Walka odbyła się w bokserskim ringu, a nie oktagonie, więc faworytem był "Money". Choć Amerykanin posiada mistrzowskie pasy w pięciu kategoriach wagowych, walka z przedstawicielem innego stylu walki nie była dla niego łatwą przeprawą. To Irlandczyk lepiej zaczął pojedynek, który swoim nietypowym sposobem boksowania sprawiał problemy faworytowi.
Na początku Mayweather miał problemy z przedarciem się przez obronę, ale od trzeciej rundy zaczął uzyskiwać przewagę. W końcu, kiedy już solidnie zmęczył swojego rywala, zaczął walczyć w półdystansie i nie mający aż takiego doświadczenia bokserskiego McGregor był bezradny.
Fakt, że wytrzymał aż do 10. rundy i tak można uznać za niespodziankę. W niej po serii ciosów Floyda sędzia ringowy zdecydował się przerwać pojedynek. I słusznie, bo ciężki nokaut wydawał się kwestią czasu. A nawet gdyby mistrz mieszanych sztuk walki dotrwał do końcowego gongu, przegrałby na punkty.
REKLAMA
To był ostatni pojedynek w karierze Amerykanina. W pięćdziesięciu walkach ani razu nie schodził z ringu pokonany.
Conor debiutował w zawodowym ringu. W MMA, gdzie może używać nóg, czy duszeń, jest prawdziwym postrachem. Jest jedynym wojownikiem z dwoma psami prestiżowej federacji UFC - w wadze lekkiej i piórkowej.

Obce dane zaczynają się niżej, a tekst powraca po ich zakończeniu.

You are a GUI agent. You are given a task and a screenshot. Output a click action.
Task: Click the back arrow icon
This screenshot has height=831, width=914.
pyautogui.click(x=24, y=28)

- Cały czas jestem pełen energii. Zobaczcie na moją twarz, jest praktycznie niezadrapana - nie tracił rezonu po walce Irlandczyk. Humor pewnie dopisuje mu na myśl o zyskach. Według wstępnych obliczeń może zarobić ok. 100 milionów dolarów. Zwycięzca ma zarobić dwa razy tyle.